>>>

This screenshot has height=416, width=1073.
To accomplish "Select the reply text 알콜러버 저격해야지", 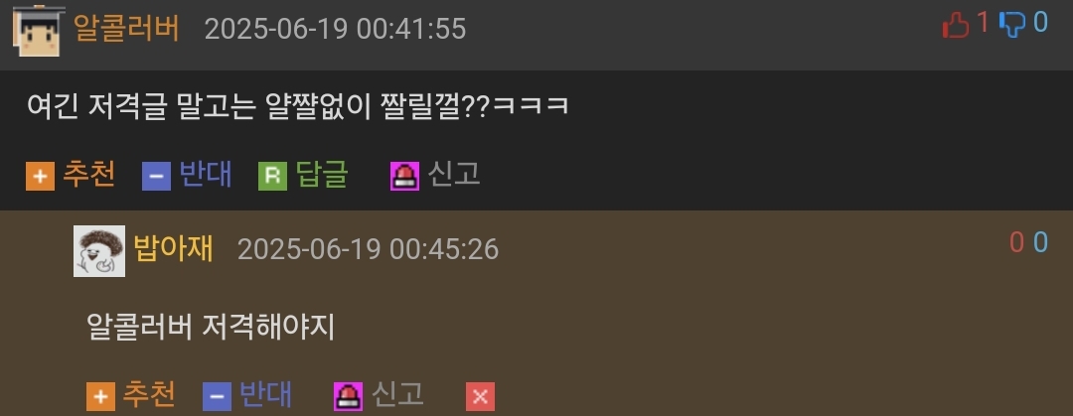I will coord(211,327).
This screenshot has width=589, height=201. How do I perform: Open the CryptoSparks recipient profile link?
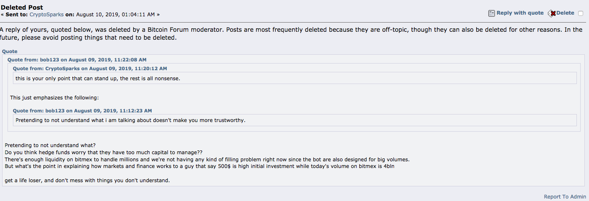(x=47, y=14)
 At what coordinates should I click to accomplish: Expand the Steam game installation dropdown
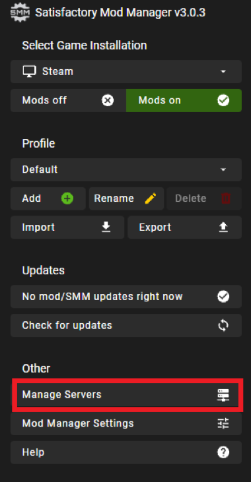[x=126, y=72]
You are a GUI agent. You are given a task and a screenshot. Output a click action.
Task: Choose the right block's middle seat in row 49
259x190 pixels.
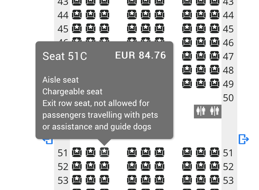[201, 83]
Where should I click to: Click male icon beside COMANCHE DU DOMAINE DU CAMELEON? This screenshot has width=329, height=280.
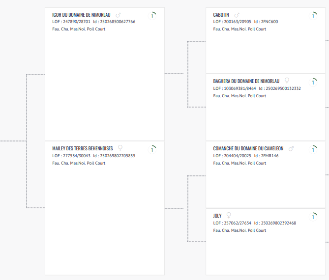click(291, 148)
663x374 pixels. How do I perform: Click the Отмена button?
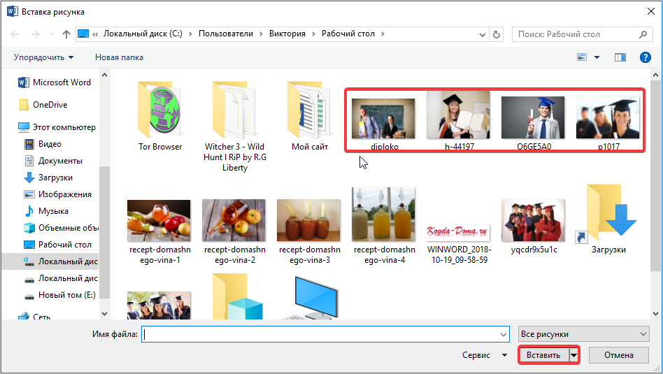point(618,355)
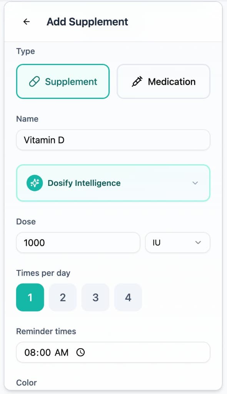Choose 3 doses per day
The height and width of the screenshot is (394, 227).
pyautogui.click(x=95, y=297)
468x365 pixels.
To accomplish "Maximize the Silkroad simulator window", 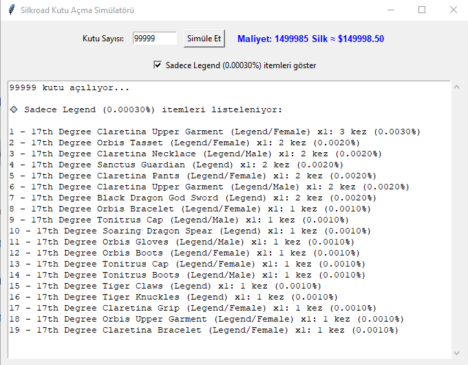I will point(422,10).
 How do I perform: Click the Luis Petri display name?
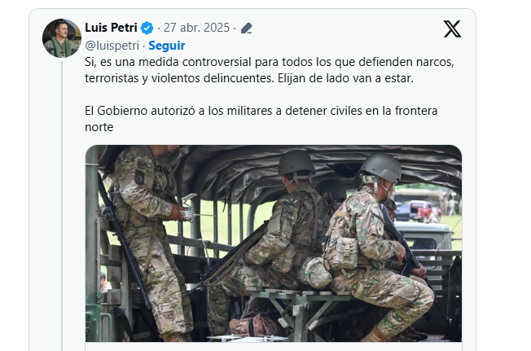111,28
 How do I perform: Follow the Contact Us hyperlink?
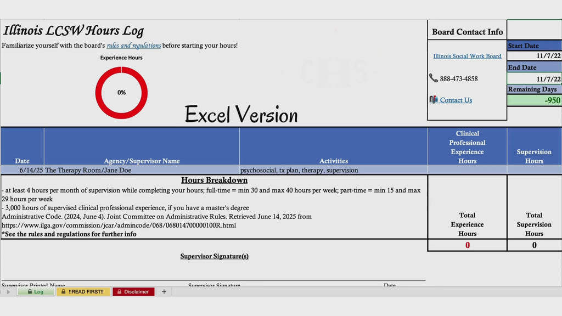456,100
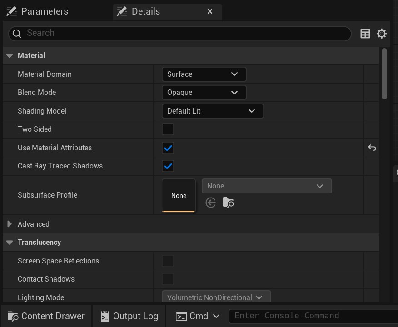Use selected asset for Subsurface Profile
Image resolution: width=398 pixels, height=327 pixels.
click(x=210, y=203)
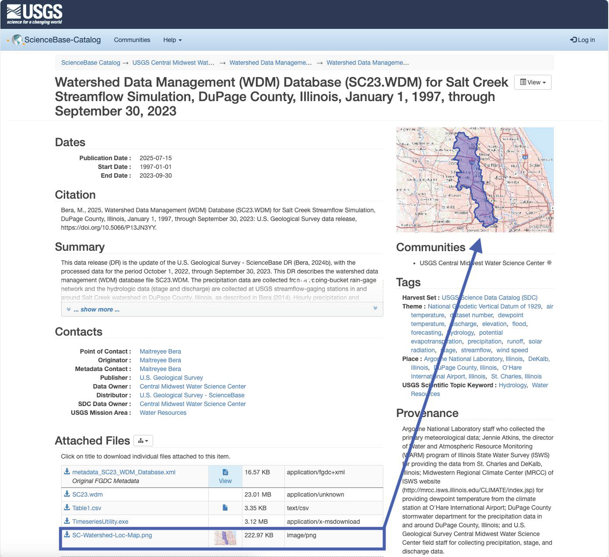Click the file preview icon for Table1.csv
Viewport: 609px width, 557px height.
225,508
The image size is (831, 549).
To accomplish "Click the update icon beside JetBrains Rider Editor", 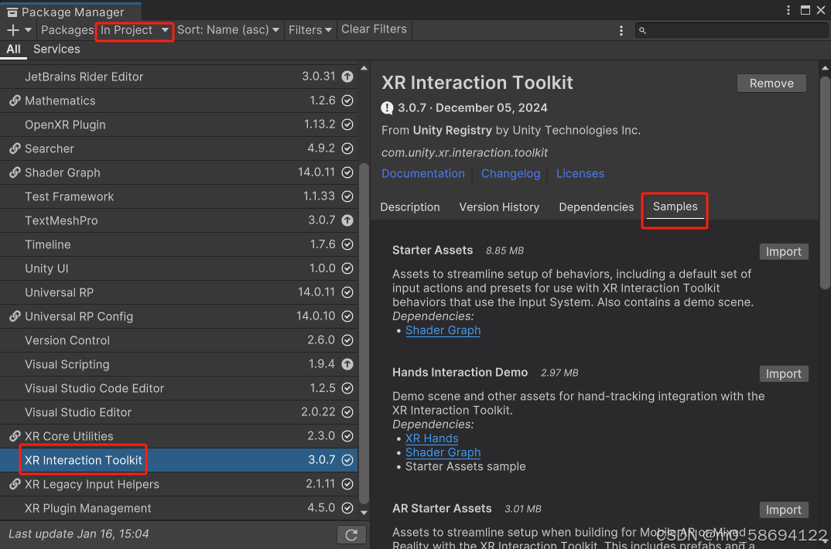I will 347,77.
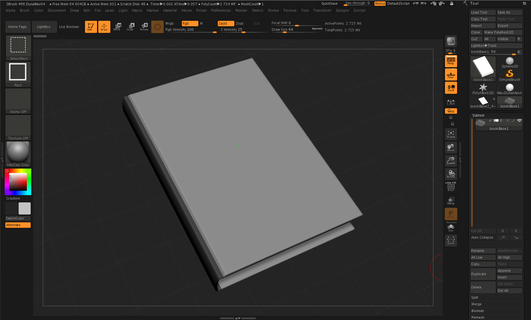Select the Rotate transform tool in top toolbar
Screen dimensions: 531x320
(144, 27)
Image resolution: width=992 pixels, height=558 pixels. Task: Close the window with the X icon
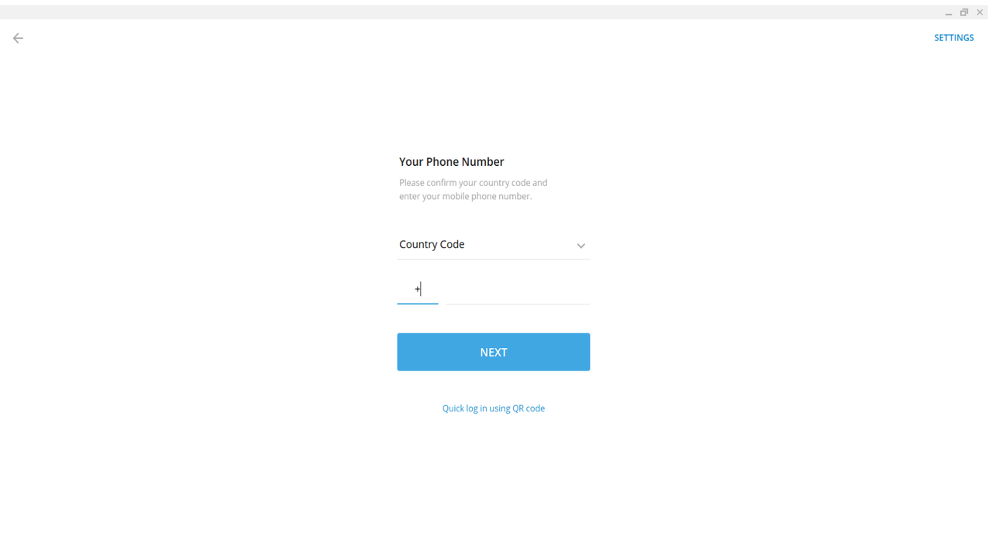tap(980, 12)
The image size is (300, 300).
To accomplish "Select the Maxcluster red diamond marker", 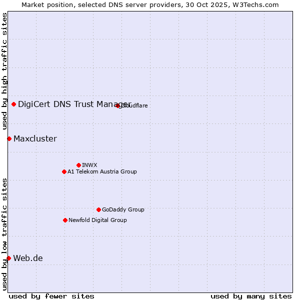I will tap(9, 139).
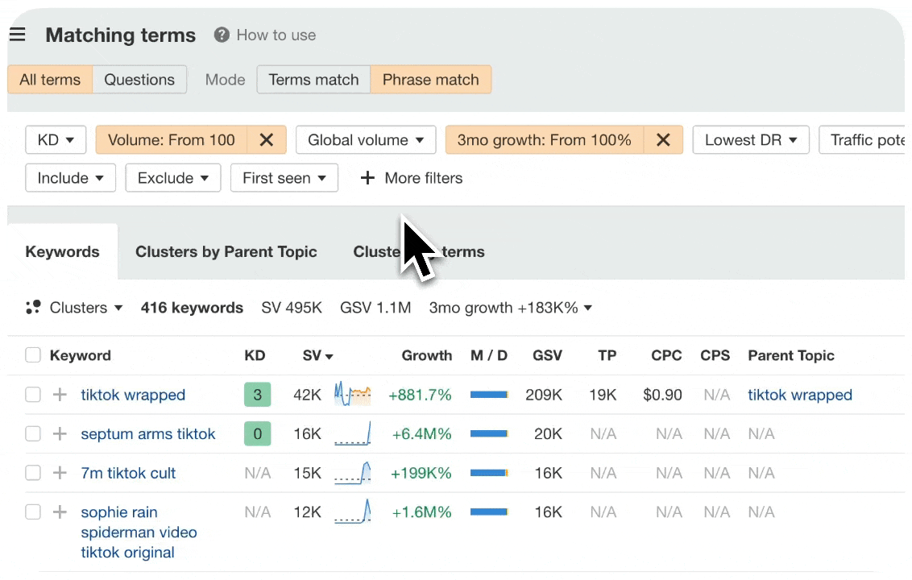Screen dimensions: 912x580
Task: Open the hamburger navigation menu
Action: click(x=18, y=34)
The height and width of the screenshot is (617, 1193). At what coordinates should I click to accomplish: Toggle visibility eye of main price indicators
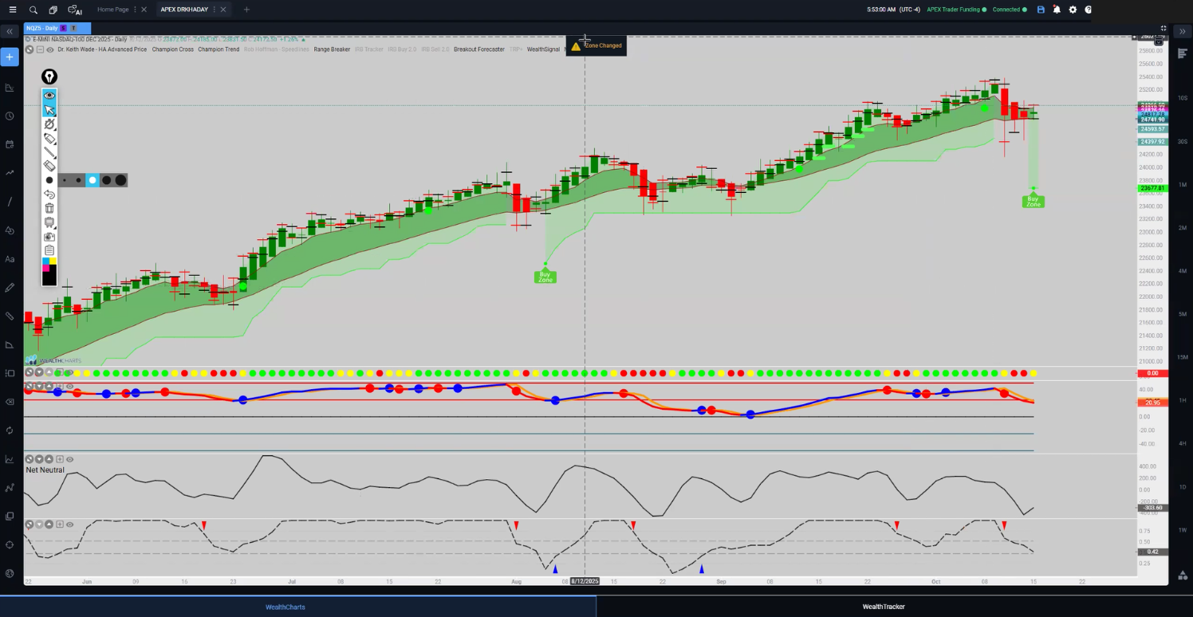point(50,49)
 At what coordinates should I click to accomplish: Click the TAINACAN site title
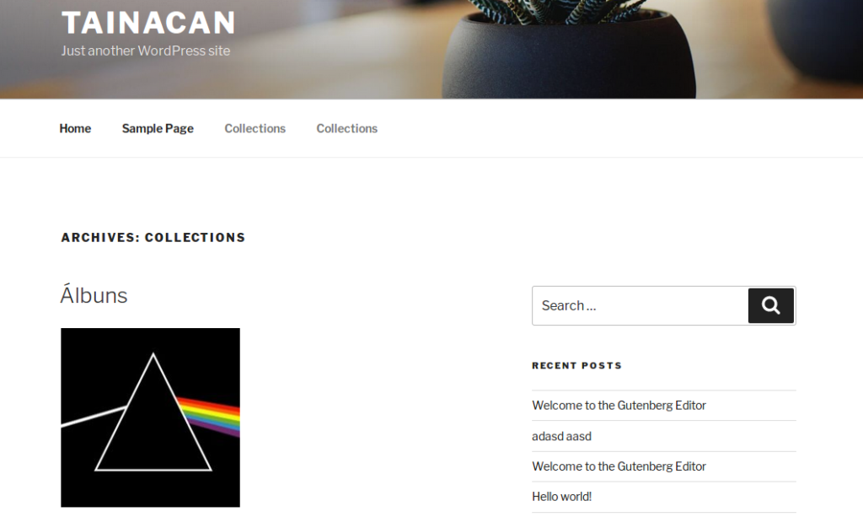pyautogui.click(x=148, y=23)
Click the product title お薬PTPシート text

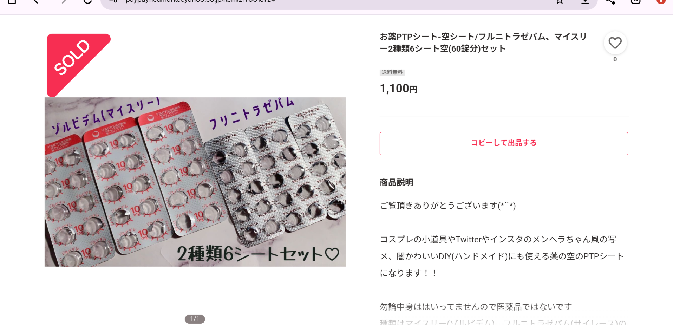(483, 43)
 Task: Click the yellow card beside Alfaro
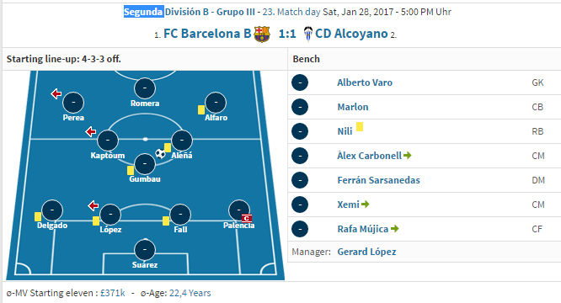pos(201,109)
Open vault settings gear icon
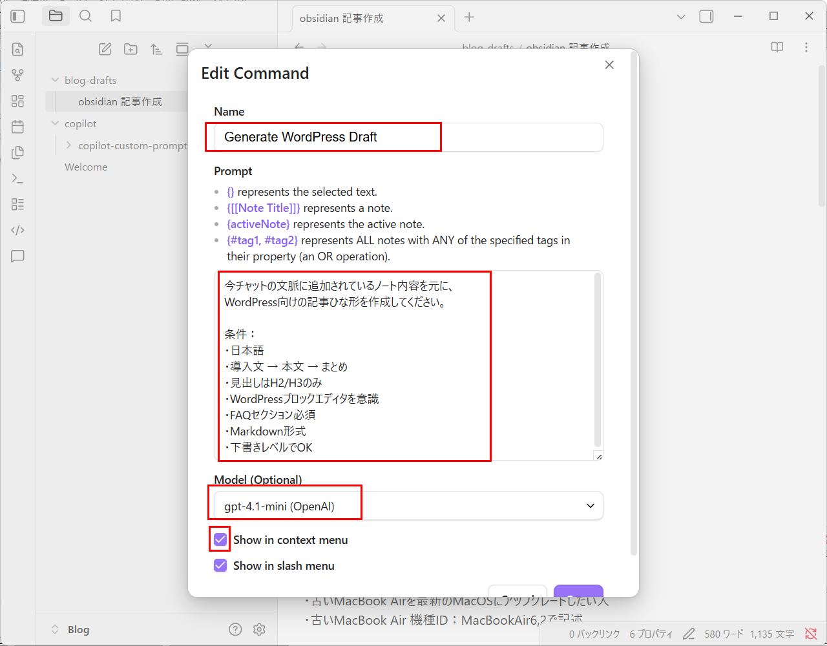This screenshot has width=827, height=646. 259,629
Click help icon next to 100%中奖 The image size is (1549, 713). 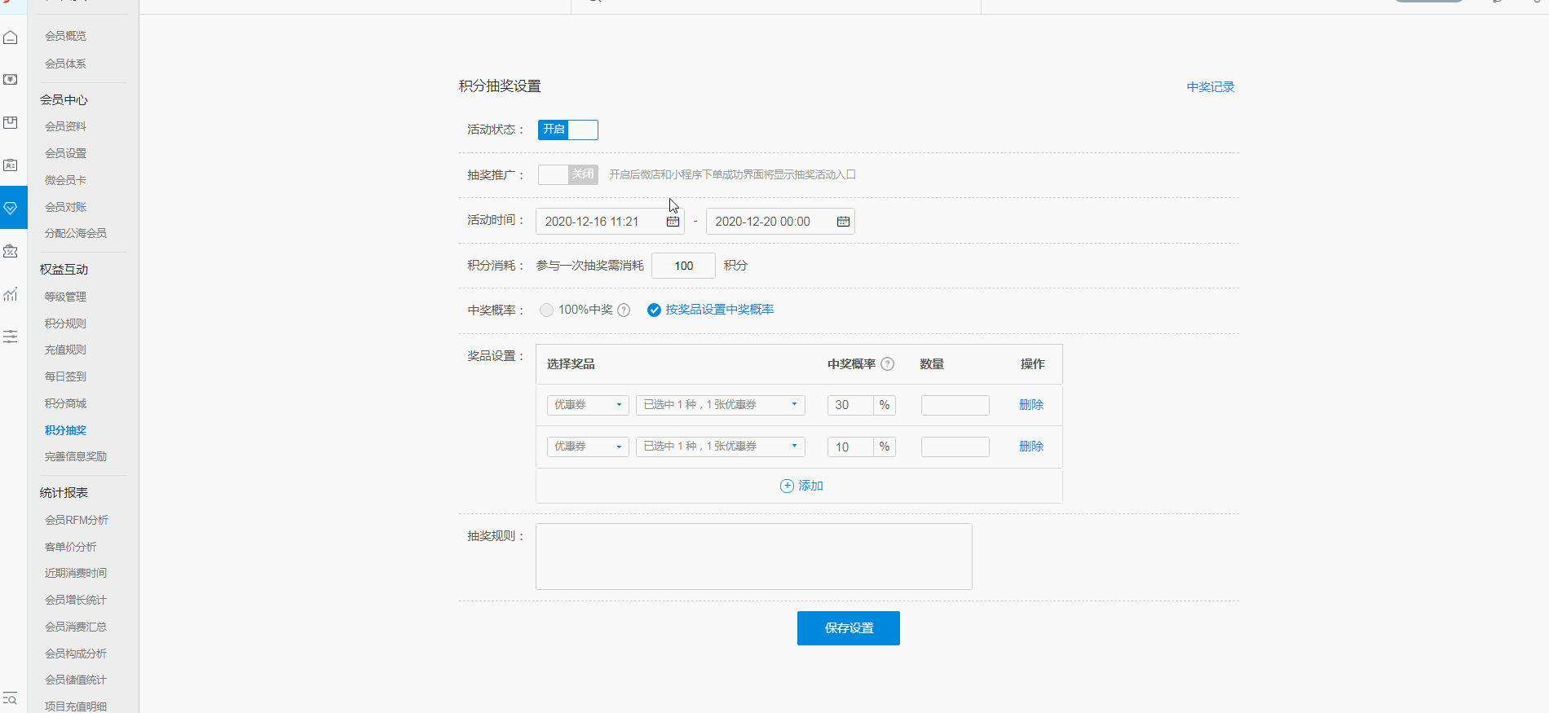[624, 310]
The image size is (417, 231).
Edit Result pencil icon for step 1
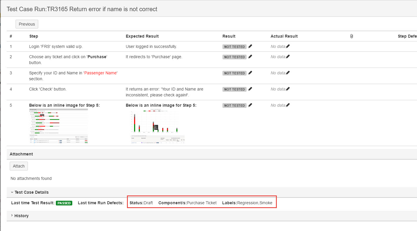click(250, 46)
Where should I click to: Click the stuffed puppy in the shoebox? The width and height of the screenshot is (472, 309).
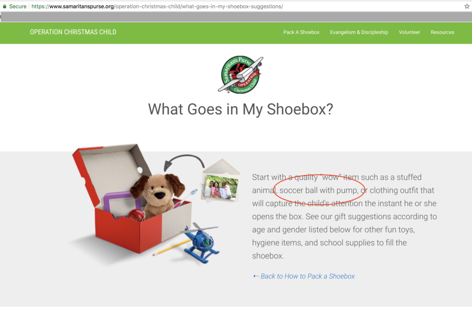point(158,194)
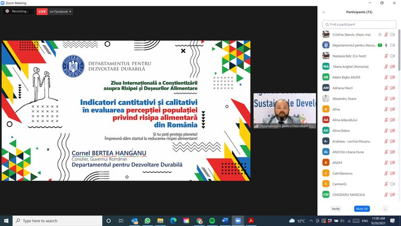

<<<

WORK TO BE COMPLETED: Would you copy, word for word, only the lines above from the one containing "Task: Choose the" through the one containing "468x365 pixels.", both included, and please leave out the pictures?

EXERCISE OUTPUT:
Task: Choose the right block's middle seat in row 49
259x190 pixels.
[201, 83]
Where should I click to: Click male icon beside COMANCHE DU DOMAINE DU CAMELEON? This screenshot has width=329, height=280.
click(291, 148)
663x374 pixels. How do I perform: Click the Отмена button?
point(618,355)
Choose 3 doses per day
The height and width of the screenshot is (394, 227).
pyautogui.click(x=95, y=297)
468x365 pixels.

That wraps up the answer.